我认为,人们需要寻找一个类似的相关视角,看待经常与洪堡联系的美洲之争。因为关于美洲自然假设的不成熟和等级低下的争论,确实并不是一个完全欧洲抑或科学的问题。正如安东内洛 · 杰尔比记录的那样,来自美洲的知识分子在关于自然的争论中,是积极且兴趣浓厚的参与者,就像他们在同时发生的关于奴隶制的争论中一样。这些问题对他们来说具有迫切的重要性,假如没有美洲的参与,这两场争论都不可能形成一场争论。

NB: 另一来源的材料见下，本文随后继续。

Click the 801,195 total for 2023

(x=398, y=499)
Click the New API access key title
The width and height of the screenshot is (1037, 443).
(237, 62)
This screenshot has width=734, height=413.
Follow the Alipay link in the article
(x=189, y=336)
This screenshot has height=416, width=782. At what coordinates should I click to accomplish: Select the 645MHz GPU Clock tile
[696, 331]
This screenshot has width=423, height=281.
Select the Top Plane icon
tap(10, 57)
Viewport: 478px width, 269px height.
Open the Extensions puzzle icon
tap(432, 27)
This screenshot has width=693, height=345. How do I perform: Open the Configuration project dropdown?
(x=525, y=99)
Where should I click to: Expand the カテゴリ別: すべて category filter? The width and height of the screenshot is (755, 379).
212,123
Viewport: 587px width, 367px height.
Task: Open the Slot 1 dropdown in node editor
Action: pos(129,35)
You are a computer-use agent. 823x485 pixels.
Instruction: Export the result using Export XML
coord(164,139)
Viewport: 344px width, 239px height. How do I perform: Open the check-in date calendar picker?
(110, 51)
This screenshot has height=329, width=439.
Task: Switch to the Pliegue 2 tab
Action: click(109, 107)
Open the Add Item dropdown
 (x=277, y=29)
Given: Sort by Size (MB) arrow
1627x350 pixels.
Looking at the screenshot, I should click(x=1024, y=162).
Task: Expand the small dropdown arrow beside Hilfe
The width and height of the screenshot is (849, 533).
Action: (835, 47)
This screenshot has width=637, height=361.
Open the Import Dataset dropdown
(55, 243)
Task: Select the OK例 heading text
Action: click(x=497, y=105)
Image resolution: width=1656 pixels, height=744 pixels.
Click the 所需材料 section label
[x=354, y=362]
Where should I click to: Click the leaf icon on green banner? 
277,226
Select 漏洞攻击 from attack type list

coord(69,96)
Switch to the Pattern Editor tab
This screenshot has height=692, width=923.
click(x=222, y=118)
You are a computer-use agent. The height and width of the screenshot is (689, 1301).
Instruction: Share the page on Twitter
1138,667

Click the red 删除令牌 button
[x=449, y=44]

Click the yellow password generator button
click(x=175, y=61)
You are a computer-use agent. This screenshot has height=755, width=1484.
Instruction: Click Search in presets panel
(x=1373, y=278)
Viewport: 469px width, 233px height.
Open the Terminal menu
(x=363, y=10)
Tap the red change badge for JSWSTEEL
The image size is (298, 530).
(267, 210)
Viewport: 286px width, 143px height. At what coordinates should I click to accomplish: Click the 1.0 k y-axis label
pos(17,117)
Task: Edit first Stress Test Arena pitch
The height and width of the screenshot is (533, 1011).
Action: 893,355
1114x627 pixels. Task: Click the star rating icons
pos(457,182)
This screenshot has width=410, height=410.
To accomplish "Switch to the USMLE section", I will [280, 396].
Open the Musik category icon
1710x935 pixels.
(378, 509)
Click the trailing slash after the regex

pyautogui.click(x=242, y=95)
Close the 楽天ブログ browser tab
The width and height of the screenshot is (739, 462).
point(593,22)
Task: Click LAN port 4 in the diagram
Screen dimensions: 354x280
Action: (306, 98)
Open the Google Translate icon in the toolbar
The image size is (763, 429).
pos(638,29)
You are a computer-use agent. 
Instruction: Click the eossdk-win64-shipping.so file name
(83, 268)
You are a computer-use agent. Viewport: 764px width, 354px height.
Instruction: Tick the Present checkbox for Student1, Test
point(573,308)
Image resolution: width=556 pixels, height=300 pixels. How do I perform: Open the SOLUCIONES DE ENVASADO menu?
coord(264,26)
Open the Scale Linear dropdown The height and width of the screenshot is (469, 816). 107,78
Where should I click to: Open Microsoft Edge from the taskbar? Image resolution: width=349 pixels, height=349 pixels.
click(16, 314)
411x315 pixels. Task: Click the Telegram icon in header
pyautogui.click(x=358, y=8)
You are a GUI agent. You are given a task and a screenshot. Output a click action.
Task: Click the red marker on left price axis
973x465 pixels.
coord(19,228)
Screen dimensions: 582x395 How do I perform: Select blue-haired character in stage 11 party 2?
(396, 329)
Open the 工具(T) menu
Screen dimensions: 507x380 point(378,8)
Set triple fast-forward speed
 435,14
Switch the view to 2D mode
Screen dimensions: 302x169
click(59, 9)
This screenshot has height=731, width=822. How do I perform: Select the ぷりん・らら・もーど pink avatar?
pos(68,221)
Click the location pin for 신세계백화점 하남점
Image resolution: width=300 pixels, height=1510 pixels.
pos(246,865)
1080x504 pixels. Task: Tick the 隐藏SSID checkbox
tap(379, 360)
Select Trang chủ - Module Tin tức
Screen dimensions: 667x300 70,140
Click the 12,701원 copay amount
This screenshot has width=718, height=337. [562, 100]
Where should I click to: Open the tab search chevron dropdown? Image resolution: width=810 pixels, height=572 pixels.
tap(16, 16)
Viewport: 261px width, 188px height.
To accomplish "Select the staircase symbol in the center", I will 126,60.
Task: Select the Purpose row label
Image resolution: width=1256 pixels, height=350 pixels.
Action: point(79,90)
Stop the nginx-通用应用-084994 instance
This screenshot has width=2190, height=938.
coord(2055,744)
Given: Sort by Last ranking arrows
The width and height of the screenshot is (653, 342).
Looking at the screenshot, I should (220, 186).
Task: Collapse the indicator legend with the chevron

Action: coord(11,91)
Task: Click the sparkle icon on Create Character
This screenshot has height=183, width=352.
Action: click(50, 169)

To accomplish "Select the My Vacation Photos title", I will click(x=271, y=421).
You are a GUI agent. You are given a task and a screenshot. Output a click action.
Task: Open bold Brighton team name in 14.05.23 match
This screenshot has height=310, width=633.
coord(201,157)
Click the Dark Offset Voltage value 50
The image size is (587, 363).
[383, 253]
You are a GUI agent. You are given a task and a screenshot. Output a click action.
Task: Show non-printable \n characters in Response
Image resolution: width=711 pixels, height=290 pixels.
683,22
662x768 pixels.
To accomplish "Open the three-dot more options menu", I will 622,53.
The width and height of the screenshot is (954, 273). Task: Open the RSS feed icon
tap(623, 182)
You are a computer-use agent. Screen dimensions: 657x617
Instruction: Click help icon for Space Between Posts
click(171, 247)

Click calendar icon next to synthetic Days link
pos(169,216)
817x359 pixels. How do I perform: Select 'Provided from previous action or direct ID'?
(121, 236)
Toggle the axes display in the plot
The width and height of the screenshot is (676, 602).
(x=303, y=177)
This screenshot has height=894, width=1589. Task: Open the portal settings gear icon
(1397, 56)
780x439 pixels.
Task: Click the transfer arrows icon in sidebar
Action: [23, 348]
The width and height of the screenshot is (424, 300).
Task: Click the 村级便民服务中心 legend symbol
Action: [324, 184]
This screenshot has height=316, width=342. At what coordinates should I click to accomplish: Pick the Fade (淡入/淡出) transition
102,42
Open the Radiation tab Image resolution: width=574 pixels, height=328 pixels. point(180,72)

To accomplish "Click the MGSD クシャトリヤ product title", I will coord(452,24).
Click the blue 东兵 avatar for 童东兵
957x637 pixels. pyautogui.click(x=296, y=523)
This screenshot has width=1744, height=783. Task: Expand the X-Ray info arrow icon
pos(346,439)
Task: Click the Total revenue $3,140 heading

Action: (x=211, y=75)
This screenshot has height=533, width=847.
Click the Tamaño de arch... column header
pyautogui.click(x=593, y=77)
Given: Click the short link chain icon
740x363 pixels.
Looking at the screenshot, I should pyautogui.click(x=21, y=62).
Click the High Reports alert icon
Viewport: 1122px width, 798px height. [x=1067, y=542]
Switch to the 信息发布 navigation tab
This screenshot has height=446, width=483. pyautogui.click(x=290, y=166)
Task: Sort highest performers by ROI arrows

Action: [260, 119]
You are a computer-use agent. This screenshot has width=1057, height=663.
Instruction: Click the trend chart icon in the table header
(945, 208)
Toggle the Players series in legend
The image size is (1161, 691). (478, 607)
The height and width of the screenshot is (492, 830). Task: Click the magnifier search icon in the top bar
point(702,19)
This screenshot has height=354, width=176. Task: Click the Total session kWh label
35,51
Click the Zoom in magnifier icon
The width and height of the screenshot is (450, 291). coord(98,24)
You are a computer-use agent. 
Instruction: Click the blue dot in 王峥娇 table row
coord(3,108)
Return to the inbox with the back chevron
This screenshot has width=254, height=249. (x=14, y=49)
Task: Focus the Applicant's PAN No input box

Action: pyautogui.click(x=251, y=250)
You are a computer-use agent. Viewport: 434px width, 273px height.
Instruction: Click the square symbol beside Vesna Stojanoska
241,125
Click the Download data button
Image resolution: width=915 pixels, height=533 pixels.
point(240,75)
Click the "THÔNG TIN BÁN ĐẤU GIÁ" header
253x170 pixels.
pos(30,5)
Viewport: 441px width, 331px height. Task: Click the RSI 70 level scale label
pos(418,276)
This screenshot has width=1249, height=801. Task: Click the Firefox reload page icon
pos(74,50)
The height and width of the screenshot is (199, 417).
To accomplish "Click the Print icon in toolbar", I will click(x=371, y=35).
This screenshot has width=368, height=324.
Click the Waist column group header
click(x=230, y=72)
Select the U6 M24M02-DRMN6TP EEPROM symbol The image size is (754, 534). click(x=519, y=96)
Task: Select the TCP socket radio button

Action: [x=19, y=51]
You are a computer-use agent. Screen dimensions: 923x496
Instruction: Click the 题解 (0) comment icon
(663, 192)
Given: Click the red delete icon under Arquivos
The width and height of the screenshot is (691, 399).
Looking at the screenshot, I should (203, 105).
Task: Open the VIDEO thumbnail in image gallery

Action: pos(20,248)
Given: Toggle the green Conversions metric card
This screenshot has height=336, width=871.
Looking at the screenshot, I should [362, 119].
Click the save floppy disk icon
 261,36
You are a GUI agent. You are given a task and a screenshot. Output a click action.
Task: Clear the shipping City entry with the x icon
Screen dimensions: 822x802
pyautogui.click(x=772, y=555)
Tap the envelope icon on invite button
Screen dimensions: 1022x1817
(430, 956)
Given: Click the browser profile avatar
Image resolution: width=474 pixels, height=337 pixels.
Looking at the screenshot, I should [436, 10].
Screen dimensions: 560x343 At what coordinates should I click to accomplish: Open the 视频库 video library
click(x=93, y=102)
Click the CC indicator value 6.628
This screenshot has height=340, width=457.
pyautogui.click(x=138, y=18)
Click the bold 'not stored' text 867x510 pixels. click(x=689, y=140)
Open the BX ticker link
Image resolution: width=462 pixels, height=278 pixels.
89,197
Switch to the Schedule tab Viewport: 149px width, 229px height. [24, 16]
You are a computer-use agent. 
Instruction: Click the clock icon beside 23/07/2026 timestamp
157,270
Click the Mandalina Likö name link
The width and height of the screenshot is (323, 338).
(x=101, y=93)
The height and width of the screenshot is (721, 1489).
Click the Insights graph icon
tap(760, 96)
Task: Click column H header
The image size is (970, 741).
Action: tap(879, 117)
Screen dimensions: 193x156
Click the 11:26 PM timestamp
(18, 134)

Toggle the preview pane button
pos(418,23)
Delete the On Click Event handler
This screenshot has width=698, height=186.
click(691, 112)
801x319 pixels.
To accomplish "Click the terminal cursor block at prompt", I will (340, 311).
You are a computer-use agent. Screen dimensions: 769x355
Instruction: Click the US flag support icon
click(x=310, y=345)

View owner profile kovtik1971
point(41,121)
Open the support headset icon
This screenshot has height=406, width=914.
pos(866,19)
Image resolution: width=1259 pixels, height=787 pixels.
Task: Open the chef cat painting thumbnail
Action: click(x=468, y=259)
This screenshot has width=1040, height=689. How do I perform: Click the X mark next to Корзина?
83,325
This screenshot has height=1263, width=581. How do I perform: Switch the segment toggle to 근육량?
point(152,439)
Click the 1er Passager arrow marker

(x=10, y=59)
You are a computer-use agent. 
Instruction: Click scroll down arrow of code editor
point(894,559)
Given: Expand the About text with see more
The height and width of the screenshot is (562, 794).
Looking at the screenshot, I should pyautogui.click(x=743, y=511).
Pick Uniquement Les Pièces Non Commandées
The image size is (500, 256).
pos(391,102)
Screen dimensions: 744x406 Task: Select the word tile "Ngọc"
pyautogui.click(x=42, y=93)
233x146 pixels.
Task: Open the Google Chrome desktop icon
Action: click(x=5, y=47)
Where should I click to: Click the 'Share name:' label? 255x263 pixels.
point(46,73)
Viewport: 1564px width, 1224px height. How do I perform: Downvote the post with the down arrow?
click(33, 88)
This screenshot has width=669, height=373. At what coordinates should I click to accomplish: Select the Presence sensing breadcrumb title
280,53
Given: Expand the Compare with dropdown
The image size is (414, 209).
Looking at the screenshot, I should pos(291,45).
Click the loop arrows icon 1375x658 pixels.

且不说与不同大陆及其生态系统的相关年龄有关的具体争论,美洲之争的意识形态维度,取决于将美洲与欧洲捆绑在一种本质化否定性关系中的尝试,也就是殖民语义学的中心点。当然,这种尝试是当欧洲在美洲的殖民事业越来越不稳定的时候进行的。一方面,全球探险正在展示大量的新现实和可能性。另一方面,欧洲的殖民控制明显处于危险之中。这里的社会呈现出它们自己的生命。在某些情形下,这里的美洲知识分子正在构建与欧洲相关的属于他们自己的积极的、去殖民化的想象。这里非欧洲的多数人正在坚持自己反对欧洲控制的主张。即便是在白人霸权稳固的地方,正在产生的社会也与它们的欧洲祖先大相径庭,并将在去殖民化时变得更加不同。这些社会将会是多种族的,许多是非白人占主导地位,最好的情况下是参差不齐的基督徒;它们永远不会实行君主制;它们将会根据奴隶制、种植园制度、大庄园、米塔的形态构建,欧洲人发明这些制度并从中渔利,但是其作为社会和文化形态在欧洲并没有丧失生命力。它们甚至将会是欧洲不可能理解,更不可能控制的社会。
的确是神秘的力量!杰尔比提出,洪堡凭着其肯定性、总体化想象,让大西洋两岸的焦虑都平息下来,在基于欧洲的行星范式之内重新证明美洲的正确。杰尔比说:“多亏了洪堡,西方思想最终实现对那些地区的和平征服,以及其与自己世界,唯一宇宙的智性兼并;在那之前,那些地区只不过是一个让人好奇、惊愕、嘲笑的对象。”洪堡1814年的《地理和物理图册》扉页上有一幅寓言画。赫尔墨斯和雅典娜正悲哀地俯视一位战败的阿兹特克人王子,他低垂着头颅,武器躺在地上。赫尔墨斯(贸易神)抓着武士的胳膊,雅典娜给他一枝毫无疑问非美洲的植物:橄榄枝。背景处高耸着钦博腊索雪峰。不过,人们疑惑的是,兼并是否真的那么和平。也许在洪堡的作品中盘旋的秘密事件、无形能量、突如其来的寒风,象征着如此清楚正在发生的历史巨变。对于洪堡的仰慕者西蒙 · 玻利瓦尔来说,这些象征的确如此。“一座巨大的火山位于我们脚下,”玻利瓦尔在取得对西班牙的胜利后写道,“谁将控制被压迫阶级?奴隶制的枷锁将会打破,每一种肤色的人都将寻求主导权。”
如同我希望在下一章证明的那样,正是他们对社会力量的神秘化,使得洪堡的作品对欧裔美洲领导者和知识分子有用;他们在保持基于欧洲的价值观和白人霸权的同时,也寻求将他们的文化和社会去殖民化。